What happens with my "kdirlist" problem (and probably your imap problem too), is that step 7 never occurs. For an unknown reason, the slave, after having received the correct data, never notifies the job that it has finished, then the job never notifies the scheduler, then the scheduler think the slave is still active and does not mark it as "idle" ... and here is our stale tdeioslave ... (note: the slave eventually gets killed if the remote host closes network connection for idleness ... but it looks like this does not happen with ssh protocol)
I'm currently looking into the cache mechanism of the "kdirlist" job class. I believe (to be confirmed) that when kdirlist uses its internal cache, it still spawns a slave but does NOT uses it at all, since it already has the data it is looking for in its cache. Then it returns the cached data and ignores the spawned slave, which sits there forever, waiting for a query from the job that never comes ...
Francois
Francois,
I'll say it again, "you're good!"
Is the slave in #7 actually sending the "finished" and it never makes it to the job? Or is it not sending "finished" at all?

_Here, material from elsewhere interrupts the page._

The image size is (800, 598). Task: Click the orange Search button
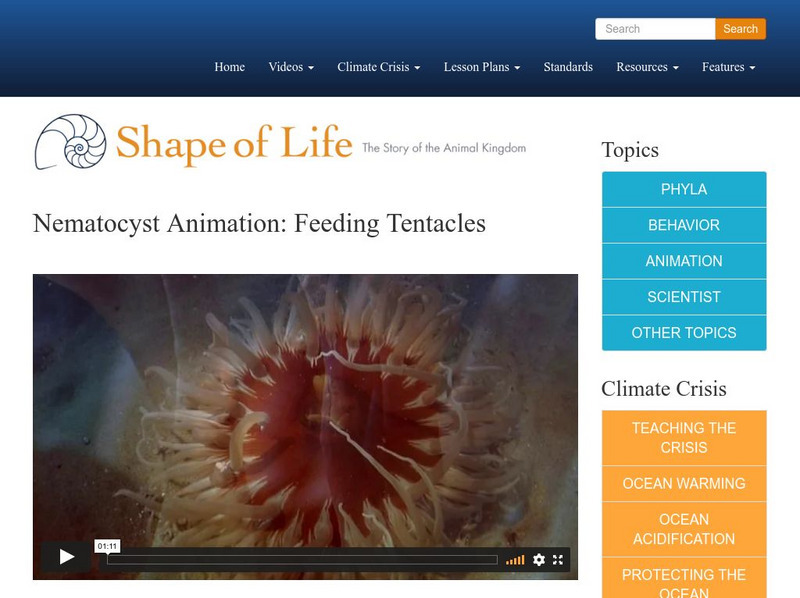pyautogui.click(x=740, y=29)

Is there any possibility that #7 does not occur because the slave does not know where to send "finished"? What links/connects the slave to the job? Is it a signal/slot, or some memory address that the job originally passed to the slave in #3? Or does the slave just generate the "finished" and pass some type of job number along with it after #6??
Could the slave/job connection created in #3 be broken somehow such that the reverse path in #7 no longer exits after the delay in #6?